Pixel coordinate grounding data
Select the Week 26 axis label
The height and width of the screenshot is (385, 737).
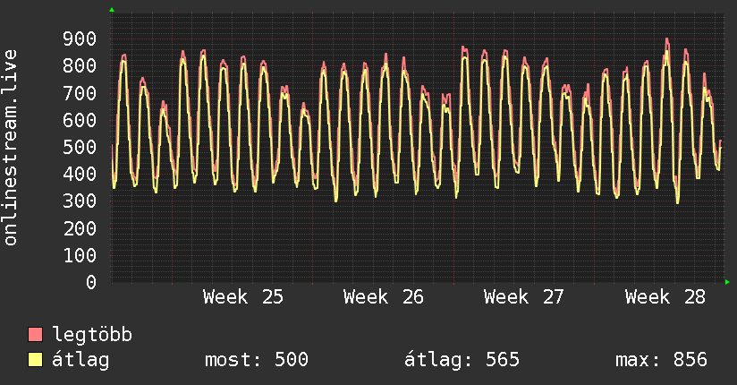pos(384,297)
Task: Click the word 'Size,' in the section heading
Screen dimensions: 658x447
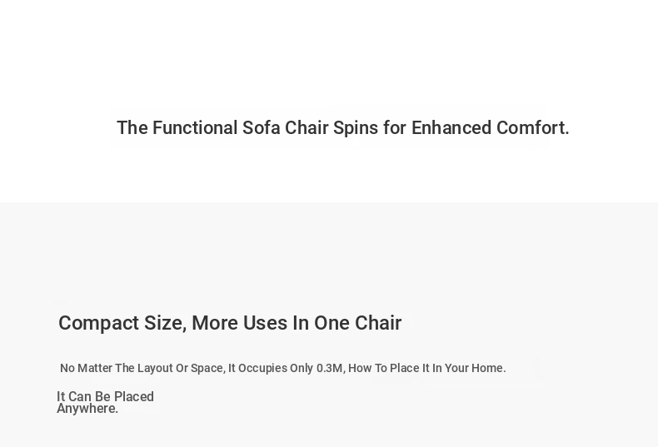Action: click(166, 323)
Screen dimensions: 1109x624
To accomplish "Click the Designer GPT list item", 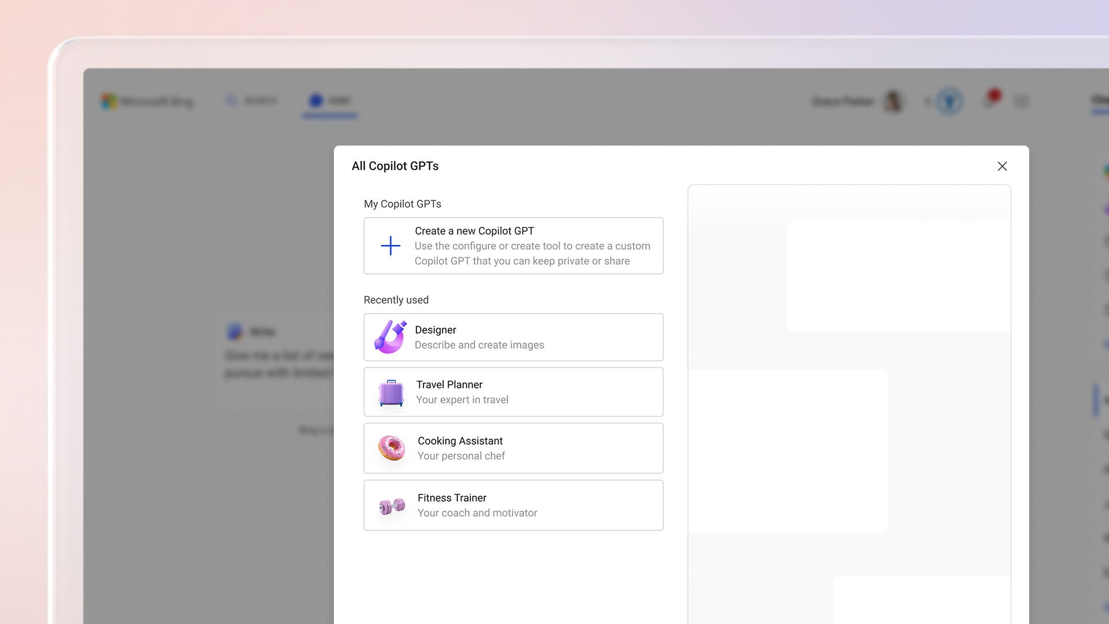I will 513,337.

**PROBLEM TO SOLVE:** Only the lines from the top of the records through the line with "Screen dimensions: 1109x624" belong in the copy; write them out exactly, leaving out pictures.

**SOLUTION:**
Select the Week 26 axis label
The height and width of the screenshot is (385, 737).
pos(384,297)
Task: Click the word 'Size,' in the section heading
Screen dimensions: 658x447
Action: click(166, 323)
Screen dimensions: 1109x624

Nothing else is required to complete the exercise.